Hello again. I haven’t disappeared, though it’s been another week since I last posted. We’ve again been busy entertaining, and again had a great time. I think things are winding down for summer though – both in terms of visitors and the season. Our grass is hardly growing, my burning bush is smoldering, and the sun is noticeably setting before 9pm. That’s all okay…mostly because it has to be, but also because there are still summery days ahead, and even the fall-ish days make for great kayaking and hiking.
Last week, Tony and I scoped out new paddling spot, thanks to our neighbor’s description of the area. We weren’t otherwise likely to go, but he mentioned that loons linger there, so we decided the wetlands by the Torch River bridge must not be so bad after all.
We put our kayaks in at a public access point on the south end of Torch Lake and paddled through some chop over to the bridge. The boaters were a little less polite than I’d have liked, cementing our thoughts on not keeping a future boat docked there. However, once we got through the narrows and beyond the marinas, things quieted and we were able to get lost in the river’s serenity.

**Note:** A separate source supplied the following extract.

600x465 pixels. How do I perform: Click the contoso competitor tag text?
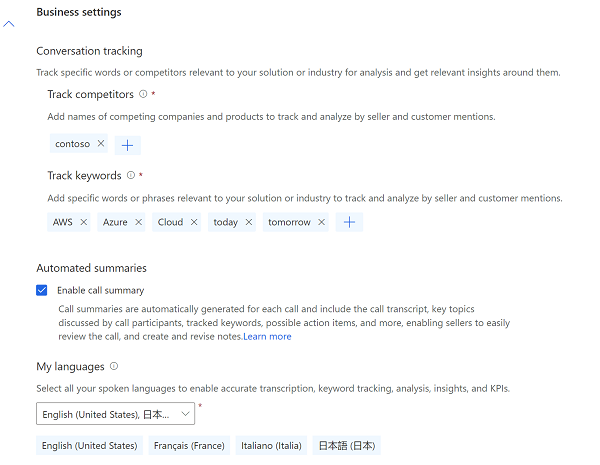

Almost immediately, we spotted a loon in an alcove off the main branch of the river. It kept a leery eye on us, and then dived for a long underwater swim, only to resurface far from us. Well-played, loon – we did not see that coming 😉
After tooling around by the boathouses and deep-rooted lilies, we headed back out into the river. The lazy current drifted us past a stump-laden swamp, which happens to be one of my favorite things to check out while kayaking. It’s a dark underworld that I would not want to walk through, but to paddle over, it’s dark and mysterious and beautiful.
After idling in the swamp, we rejoined the current, and floated downstream in the lowering sun. Seagulls complained of our presence, but were not irked enough to fly away – even when we passed by them on our return, after shadows cloaked the river. This time we explored a different offshoot of the river, hanging out with a heron. The heron was watchful, but was much less cagey than the loon.
By this time, the heat had gone from the day and the shadows were deepening. We paddled back out, against the current this time, and then picked our way through the boat traffic. Perhaps this paddle isn’t one for the weekends, but it’ll be one we revisit.